**Prompt**: Search the records below for the word "options" and show every line where it occurs.
◆ ◆ ◆ ◆
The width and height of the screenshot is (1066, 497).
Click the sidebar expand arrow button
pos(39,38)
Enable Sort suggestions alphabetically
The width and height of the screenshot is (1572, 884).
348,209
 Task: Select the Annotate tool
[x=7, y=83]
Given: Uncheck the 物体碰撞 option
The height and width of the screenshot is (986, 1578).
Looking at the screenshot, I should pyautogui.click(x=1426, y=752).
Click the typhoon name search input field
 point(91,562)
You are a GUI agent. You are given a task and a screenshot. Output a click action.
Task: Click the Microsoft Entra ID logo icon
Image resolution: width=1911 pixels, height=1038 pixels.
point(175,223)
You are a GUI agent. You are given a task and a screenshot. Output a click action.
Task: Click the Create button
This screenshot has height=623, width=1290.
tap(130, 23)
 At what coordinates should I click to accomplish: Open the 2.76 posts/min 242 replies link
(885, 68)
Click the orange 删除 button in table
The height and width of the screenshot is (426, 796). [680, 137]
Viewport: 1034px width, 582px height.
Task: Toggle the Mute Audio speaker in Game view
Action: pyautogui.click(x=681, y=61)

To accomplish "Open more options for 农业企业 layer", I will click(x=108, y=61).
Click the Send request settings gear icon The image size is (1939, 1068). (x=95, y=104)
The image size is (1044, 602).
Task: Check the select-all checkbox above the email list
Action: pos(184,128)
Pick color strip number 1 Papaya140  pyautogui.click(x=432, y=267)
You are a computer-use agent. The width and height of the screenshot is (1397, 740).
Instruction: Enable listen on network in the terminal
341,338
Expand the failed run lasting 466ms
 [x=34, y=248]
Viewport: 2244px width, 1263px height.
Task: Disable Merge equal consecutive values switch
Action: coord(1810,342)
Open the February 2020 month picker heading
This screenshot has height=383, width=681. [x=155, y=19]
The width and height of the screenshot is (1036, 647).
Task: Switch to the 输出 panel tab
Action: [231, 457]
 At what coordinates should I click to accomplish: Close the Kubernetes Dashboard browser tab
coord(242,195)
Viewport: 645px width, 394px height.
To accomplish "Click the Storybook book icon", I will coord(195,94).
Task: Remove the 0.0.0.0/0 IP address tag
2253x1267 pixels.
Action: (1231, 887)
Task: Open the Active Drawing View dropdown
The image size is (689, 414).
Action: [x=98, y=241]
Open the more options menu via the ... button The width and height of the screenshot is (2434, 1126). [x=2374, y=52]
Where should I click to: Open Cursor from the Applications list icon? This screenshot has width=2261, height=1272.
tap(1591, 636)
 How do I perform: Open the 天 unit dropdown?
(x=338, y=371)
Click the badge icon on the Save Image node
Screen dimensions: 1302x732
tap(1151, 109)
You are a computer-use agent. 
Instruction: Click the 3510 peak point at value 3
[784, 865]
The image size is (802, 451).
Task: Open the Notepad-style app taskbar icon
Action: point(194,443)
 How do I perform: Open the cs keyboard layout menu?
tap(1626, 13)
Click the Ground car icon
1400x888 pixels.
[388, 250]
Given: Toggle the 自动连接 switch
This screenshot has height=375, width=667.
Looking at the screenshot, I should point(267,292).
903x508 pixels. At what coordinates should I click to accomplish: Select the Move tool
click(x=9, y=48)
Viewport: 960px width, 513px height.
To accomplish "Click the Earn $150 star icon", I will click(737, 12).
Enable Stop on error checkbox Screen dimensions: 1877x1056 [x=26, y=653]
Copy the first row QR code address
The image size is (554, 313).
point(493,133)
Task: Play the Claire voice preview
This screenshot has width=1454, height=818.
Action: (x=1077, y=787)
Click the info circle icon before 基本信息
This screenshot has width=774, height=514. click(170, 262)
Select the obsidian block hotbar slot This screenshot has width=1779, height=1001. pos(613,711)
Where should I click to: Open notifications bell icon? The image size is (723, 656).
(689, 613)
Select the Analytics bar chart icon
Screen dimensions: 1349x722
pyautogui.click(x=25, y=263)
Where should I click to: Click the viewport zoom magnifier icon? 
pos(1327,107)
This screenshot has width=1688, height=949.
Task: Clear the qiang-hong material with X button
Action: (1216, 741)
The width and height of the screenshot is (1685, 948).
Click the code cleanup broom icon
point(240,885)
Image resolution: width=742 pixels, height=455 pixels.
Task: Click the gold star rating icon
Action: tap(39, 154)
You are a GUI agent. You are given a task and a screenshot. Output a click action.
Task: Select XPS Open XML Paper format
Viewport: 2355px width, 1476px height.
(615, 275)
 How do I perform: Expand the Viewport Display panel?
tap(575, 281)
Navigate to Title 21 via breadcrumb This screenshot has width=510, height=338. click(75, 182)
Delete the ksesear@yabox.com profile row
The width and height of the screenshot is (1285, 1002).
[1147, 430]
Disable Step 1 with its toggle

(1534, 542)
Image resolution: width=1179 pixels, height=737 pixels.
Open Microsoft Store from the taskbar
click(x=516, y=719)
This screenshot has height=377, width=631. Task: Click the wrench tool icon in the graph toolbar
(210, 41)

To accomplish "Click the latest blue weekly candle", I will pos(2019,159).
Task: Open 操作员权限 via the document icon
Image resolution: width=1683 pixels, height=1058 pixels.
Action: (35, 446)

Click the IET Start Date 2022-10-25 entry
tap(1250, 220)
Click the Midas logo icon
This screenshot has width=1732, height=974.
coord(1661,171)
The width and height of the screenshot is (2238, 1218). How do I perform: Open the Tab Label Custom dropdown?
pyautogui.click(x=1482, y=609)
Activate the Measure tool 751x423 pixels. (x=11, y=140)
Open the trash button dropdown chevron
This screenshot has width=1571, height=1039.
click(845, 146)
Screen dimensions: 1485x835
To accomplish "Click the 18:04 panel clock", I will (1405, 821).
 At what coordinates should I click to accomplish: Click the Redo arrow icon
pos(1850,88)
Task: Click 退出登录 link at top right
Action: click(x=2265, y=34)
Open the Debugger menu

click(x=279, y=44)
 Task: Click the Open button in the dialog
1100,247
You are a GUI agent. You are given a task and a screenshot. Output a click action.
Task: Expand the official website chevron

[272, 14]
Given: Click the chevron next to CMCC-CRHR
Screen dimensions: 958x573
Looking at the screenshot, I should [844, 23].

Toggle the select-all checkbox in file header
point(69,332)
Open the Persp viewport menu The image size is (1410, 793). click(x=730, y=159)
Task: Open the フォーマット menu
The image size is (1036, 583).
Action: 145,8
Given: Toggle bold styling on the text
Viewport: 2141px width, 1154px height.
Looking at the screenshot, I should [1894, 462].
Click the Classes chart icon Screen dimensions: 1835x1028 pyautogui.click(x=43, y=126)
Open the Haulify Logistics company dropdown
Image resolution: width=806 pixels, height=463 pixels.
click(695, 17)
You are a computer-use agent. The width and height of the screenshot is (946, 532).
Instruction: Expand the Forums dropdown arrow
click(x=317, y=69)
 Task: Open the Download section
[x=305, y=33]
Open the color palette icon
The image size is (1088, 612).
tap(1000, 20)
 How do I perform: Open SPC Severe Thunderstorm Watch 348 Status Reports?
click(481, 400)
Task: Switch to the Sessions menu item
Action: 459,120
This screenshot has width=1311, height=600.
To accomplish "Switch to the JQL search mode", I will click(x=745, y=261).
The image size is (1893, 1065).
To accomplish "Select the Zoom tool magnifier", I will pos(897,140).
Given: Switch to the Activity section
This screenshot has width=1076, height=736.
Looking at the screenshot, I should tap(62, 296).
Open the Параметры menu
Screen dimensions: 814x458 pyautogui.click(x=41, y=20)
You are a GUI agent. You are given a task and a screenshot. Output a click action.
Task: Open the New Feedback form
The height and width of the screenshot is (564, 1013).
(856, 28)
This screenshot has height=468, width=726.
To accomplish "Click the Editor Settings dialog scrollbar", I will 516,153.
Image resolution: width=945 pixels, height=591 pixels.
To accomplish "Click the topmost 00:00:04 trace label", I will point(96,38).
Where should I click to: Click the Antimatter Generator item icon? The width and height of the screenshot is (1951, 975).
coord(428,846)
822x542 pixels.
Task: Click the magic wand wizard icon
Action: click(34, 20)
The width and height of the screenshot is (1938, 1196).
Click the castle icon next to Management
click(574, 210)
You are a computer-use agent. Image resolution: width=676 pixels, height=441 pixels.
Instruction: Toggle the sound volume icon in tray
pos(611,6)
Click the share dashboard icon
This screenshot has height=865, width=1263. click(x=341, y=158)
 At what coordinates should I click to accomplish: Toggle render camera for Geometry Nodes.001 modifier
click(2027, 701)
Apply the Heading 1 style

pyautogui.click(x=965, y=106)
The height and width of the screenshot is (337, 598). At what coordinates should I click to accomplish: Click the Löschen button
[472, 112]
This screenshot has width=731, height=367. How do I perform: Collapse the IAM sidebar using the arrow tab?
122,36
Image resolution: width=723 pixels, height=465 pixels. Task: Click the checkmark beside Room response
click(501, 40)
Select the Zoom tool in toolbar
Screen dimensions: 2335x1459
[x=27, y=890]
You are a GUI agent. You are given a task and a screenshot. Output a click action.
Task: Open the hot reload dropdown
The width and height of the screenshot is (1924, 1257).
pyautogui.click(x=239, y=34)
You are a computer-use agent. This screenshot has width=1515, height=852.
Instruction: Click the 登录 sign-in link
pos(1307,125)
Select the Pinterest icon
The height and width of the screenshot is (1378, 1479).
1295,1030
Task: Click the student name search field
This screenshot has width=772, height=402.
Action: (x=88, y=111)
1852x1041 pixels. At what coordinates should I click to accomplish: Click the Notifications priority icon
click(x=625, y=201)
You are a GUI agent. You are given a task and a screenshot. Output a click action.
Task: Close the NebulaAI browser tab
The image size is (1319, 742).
◆ ◆ ◆ ◆
**Answer for this exercise**:
To accomplish "Open more options for 农业企业 layer", I will click(x=108, y=61).
Open the more options menu via the ... button The width and height of the screenshot is (2434, 1126). [x=2374, y=52]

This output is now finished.